The Task.Yield
method "creates an awaitable task that asynchronously yields back to the current context when awaited." I am searching for something similar that should guarantee that any code that follows will run on a ThreadPool
thread. I know that I could achieve this be enclosing all the following code in a Task.Run
, but I am searching for an inline solution that doesn't create an inner scope.
private async void Button1_Click(object sender, EventArgs e)
{
await Task.Yield(); // Doesn't do what I want
// Code that should run on the ThreadPool
}
private async void Button1_Click(object sender, EventArgs e)
{
// Does what I want, but I am not happy with the added indentation and scope
await Task.Run(() =>
{
// Code that should run on the ThreadPool
});
}
The best I can think of is to use the Task.Run
with an empty delegate, and configure the awaiting to not capture the synchronization context:
private async void Button1_Click(object sender, EventArgs e)
{
// Probably does what I want, but it looks ugly
await Task.Run(() => { }).ConfigureAwait(continueOnCapturedContext: false);
// Code that should run on the ThreadPool
}
This looks like an obscure line of code, and I am not sure that expresses well enough the intent of being there. I am also not sure if it provides the guarantees I want. Is there any other solution?
Btw this question is inspired by a Marc Gravell's answer to a related question.

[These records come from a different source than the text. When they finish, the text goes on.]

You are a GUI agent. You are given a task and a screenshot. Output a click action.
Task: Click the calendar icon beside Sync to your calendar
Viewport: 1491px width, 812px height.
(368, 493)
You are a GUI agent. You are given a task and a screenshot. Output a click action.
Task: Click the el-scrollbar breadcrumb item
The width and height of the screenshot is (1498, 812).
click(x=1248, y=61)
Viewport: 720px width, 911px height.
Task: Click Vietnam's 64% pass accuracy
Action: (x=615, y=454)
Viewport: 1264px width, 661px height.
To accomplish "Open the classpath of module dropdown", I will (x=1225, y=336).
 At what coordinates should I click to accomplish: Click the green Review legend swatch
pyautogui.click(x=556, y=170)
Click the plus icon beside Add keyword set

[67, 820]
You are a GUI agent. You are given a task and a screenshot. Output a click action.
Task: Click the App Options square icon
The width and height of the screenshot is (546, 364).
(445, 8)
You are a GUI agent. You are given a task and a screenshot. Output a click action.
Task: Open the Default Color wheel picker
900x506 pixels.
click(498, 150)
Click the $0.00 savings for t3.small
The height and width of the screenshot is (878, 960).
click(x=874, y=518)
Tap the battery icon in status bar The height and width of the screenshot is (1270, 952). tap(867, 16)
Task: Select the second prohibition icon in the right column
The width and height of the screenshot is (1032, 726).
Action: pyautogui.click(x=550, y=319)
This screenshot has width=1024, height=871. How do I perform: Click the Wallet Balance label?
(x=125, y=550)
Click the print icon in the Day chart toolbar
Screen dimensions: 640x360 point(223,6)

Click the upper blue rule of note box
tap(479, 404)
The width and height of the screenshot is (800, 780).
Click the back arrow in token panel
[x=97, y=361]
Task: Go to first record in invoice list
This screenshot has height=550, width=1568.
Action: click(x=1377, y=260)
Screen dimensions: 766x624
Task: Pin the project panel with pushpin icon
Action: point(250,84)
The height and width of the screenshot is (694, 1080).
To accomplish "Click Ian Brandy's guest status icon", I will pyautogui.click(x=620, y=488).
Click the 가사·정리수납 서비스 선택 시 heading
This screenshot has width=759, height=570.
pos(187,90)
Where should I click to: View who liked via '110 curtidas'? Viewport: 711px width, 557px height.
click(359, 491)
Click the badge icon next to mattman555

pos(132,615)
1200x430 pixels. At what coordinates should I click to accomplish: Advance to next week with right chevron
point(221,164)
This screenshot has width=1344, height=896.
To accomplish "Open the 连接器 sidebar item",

Update: I should give a more specific reason about why using the standard await Task.Run(() =>
is not ideal in my case. I have some code that should run on the ThreadPool
or not, depending on some condition. So a Task.Yield
equivalent would allow me to do this:
private bool _executeOnThreadPool;
private async void Button1_Click(object sender, EventArgs e)
{
if (_executeOnThreadPool) await SwitchToTheThreadPool();
// Code that should run on the ThreadPool or the UI thread
}
I can't do the same thing with Task.Run
without code duplication, or without adding lambdas and indirection.